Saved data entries
========

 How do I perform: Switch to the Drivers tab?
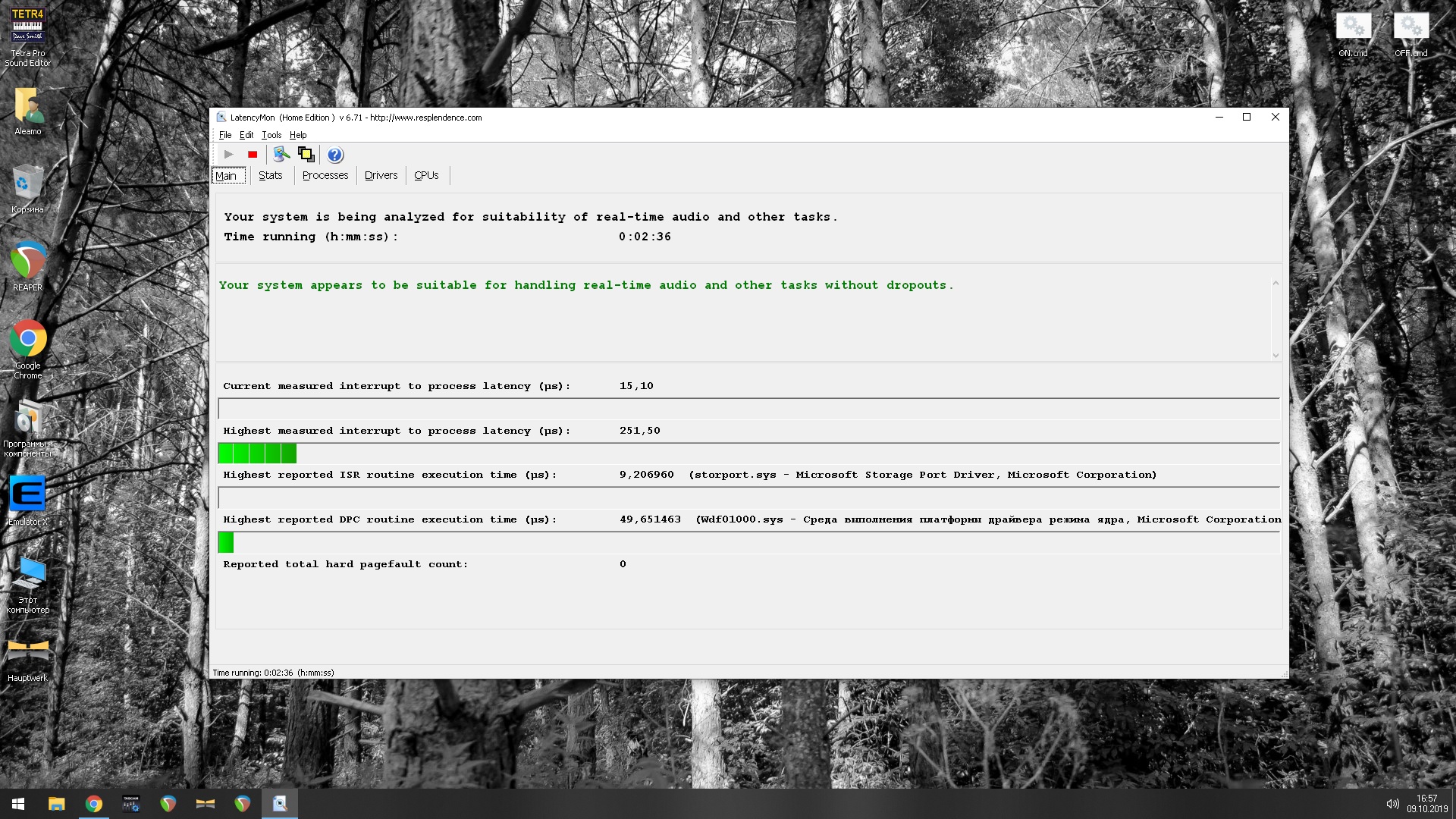(x=381, y=175)
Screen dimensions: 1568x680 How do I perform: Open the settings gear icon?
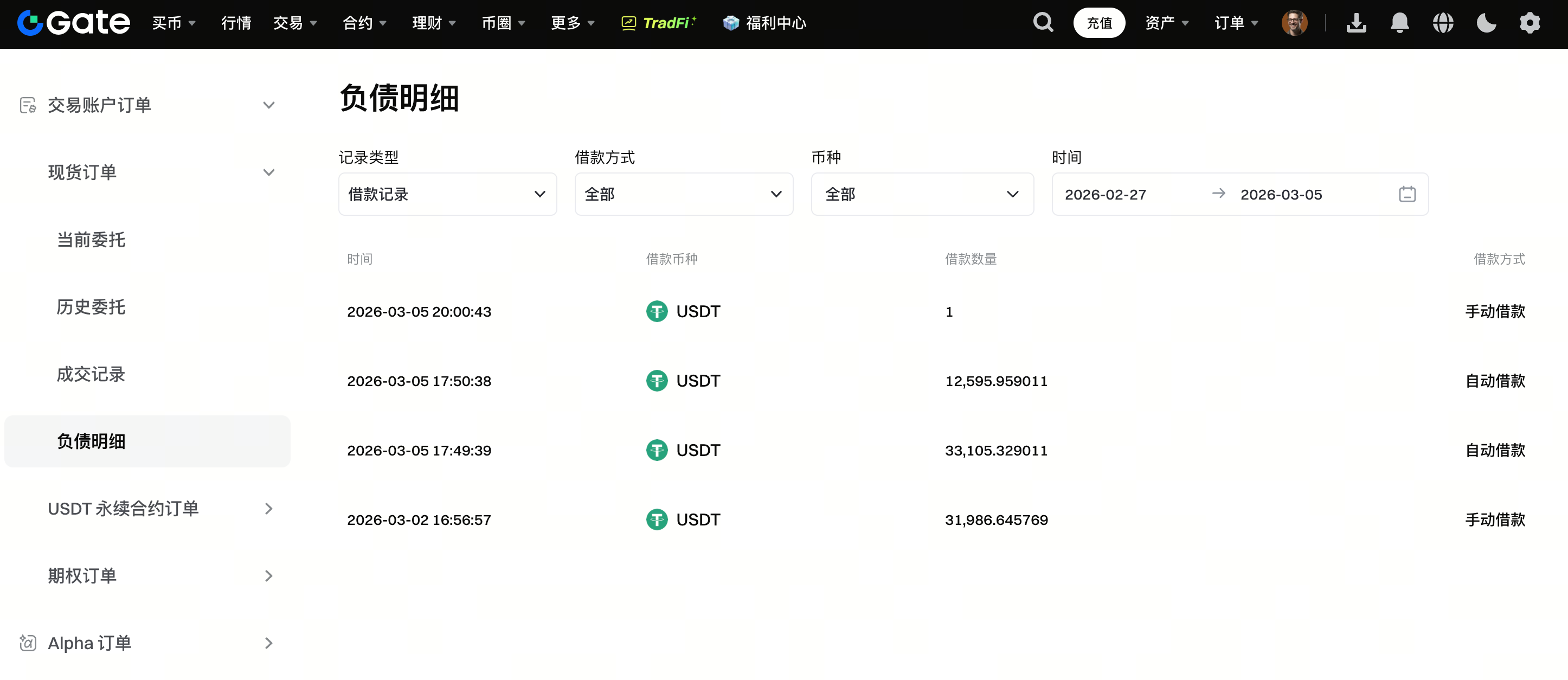[1529, 23]
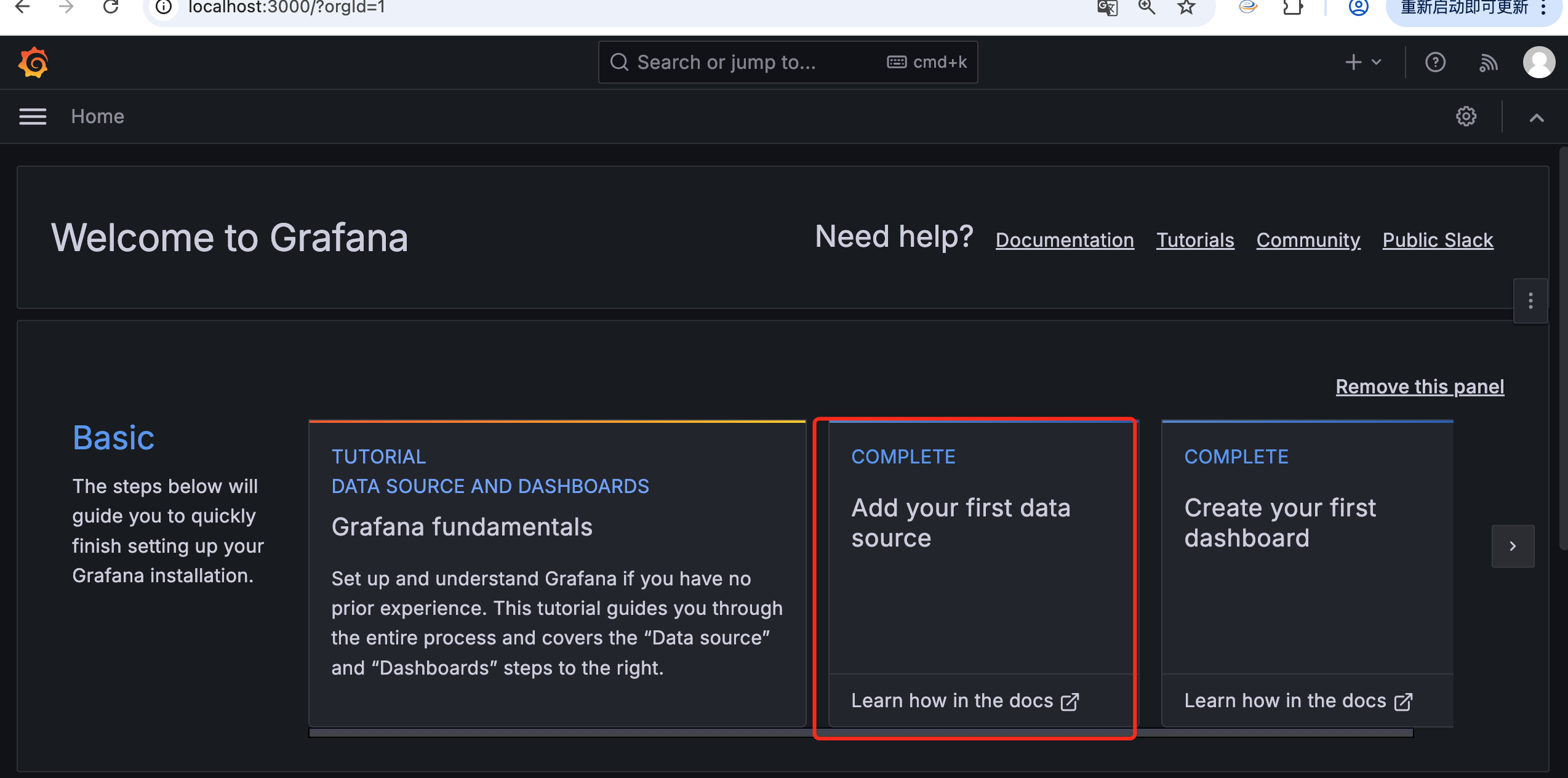Open dashboard settings gear icon
This screenshot has height=778, width=1568.
[1466, 116]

========

### Activity
Output exactly the lines from the one that has "Screen dimensions: 1568x680" through the end of the data. Do not include pictures.

### Your solution
Screen dimensions: 1568x680 How do I perform: Open the settings gear icon?
[1529, 23]
Open dashboard settings gear icon
This screenshot has height=778, width=1568.
[1466, 116]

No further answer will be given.